Do Clouds Affect Solar Panels?
Cloudy Weather. Harsh Winters. Rain. If this sounds like an area you live in and want to install solar panels, you may be asking yourself, “should I already bother”. The general perception is the weather has a direct correlation to the output of your system. Or in other words, cities such as Columbus, Pittsburgh or New York won’t assistance from solar strength like Miami, Las Vegas or Los Angeles. The general perception is wrong.
There are many advancements in solar technology and other factors that allow solar to work just in addition for areas that have poor weather as areas that bask in the sun. Let us take you by some of those facts.

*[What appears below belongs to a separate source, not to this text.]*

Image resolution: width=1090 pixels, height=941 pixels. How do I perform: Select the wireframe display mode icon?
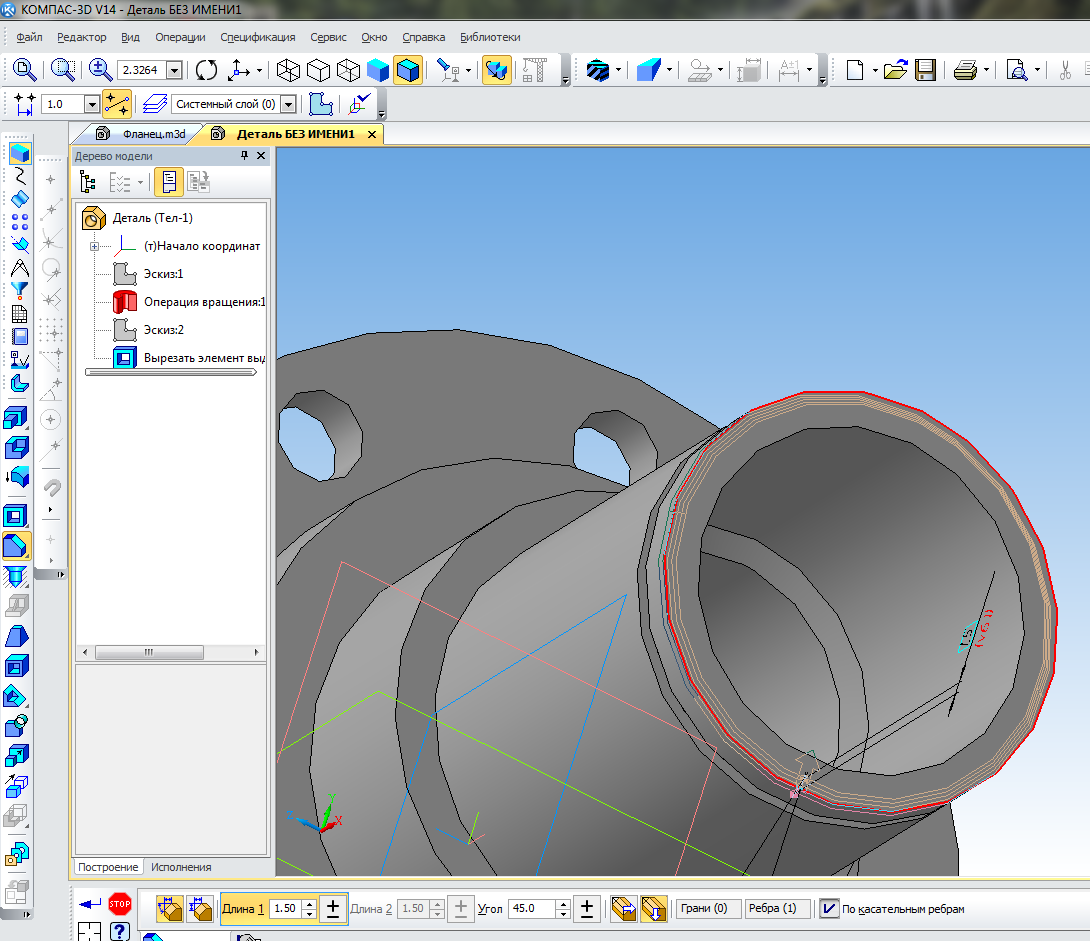click(x=289, y=70)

Cloudy areas are a good match for Solar
The solar superpower of the world, Germany, is one of the cloudiest countries in Europe Last May, it covered more than 95% of its strength needs via solar energy. It is interesting to observe that Germany only gets about as much sunlight as the state of Alaska, but it nevertheless manages to produce around 25 Gigawatts of strength by solar. Amazing, right? That’s because cloudy days don’t matter as much as the total amount of sunlight you receive per year. Cities such as Cleveland, Portland, and Boston have cloudy weather but are great matches for solar!
Winter and the performance of your solar panels
It is important to remember that solar energy depends on light, not heat. It doesn’t matter how cold the weather is, as long as you receive sunlight your solar panels will be up and running in good shape. The meaningful is to make sure your panels receive as much sunlight as possible and to limit/remove shading.
Effect on energy output
How much energy will your solar panels produce during cloudy weather? Your solar panels will give only 25%-45% of the energy they produce during a sunny day. However, Solar panel producers such as SunPower and LG produce panels that keep up efficiency and high production already during low light conditions.
So, what’s the final verdict? Does solar work in cloudy weather? Yes, it does- already in cities such as Ohio (a small 4kW solar energy system can cover the majority of the electricity bills). Clouds and harsh weather are no reason to not go solar. But, it is important to keep in mind that your roof is solar ready and receives no shading!
Visit NREL’s online PVWatts Calculator to see how much solar your roof can produce, despite any cloudy skies ahead.